Another important difference was the type of hormones used. The study evaluated conjugated equine oestrogen, derived from the urine of pregnant mares, along with synthetic progesterone. Today's clinical practice increasingly relies on newer formulations, including bioidentical hormones, which differ from those used in the trial.
"The patient population and the medications used were quite different from current clinical practice," he explained.
EVIDENCE SHIFTS AGAIN
A decade later, scientists revisited the WHI data and found a far more reassuring picture.
Reanalysis conducted around 2012-13 showed that women who began hormone therapy between the ages of 50 and 60 had a much more favourable risk profile than initially believed.
Among women who started treatment closer to menopause, there was no significant increase in cardiovascular risk. Women who used hormone therapy for fewer than five years showed little or no meaningful increase in breast cancer risk, while women receiving oestrogen alone after hysterectomy did not demonstrate an increased breast cancer risk in the study.
These findings fundamentally changed how doctors viewed menopause hormone therapy.
Rather than asking whether hormone therapy is universally safe or unsafe, clinicians increasingly began asking who should receive it, when it should be started, which hormones should be used and for how long.
As a result, hormone therapy gradually re-entered mainstream medical practice around 2014-15, with international guidelines becoming progressively more supportive for appropriately selected women.

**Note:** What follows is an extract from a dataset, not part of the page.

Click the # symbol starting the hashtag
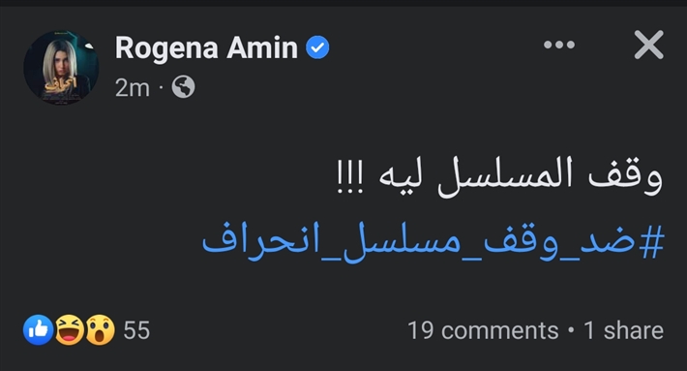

The terminology has also evolved. The preferred term today is Menopausal Hormone Therapy (MHT), reflecting its primary purpose of managing menopause-related symptoms and health concerns rather than simply replacing hormones.
THE INDIAN BALANCING ACT
While India stands to benefit from wider access to MHT, it also presents unique challenges.
Earlier menopause means Indian women potentially live longer with oestrogen deficiency. Yet the country also experiences cardiovascular disease at a younger age than many Western nations.
This makes individualised risk assessment even more critical.
Dr Mithal says MHT should not be prescribed routinely to every woman entering menopause. Instead, it should be reserved for those who understand the benefits and risks, have no major contraindications and can undergo appropriate screening and long-term follow-up.
For women facing more immediate health challenges – including poor nutrition, limited access to healthcare or inadequate follow-up, the risks and practical challenges may outweigh the benefits.
"The goal is personalised treatment, not routine prescription," he says.
The therapy works by replacing some of the oestrogen and, where needed, progesterone – that naturally decline during menopause.
While oestrogen is best known for its role in reproduction, it also plays an important part in maintaining bone strength, supporting cardiovascular health, preserving vaginal and urinary health, and potentially contributing to cognitive function and overall well-being.
As hormone levels fall, many women experience hot flashes, night sweats, disturbed sleep, palpitations, mood swings, anxiety, irritability, brain fog, unexplained body aches and persistent fatigue.
For some, these symptoms are mild. For others, they interfere with work, relationships and daily functioning.
In such women, Dr Mithal says, MHT can be an effective treatment – but only after an individualized medical assessment.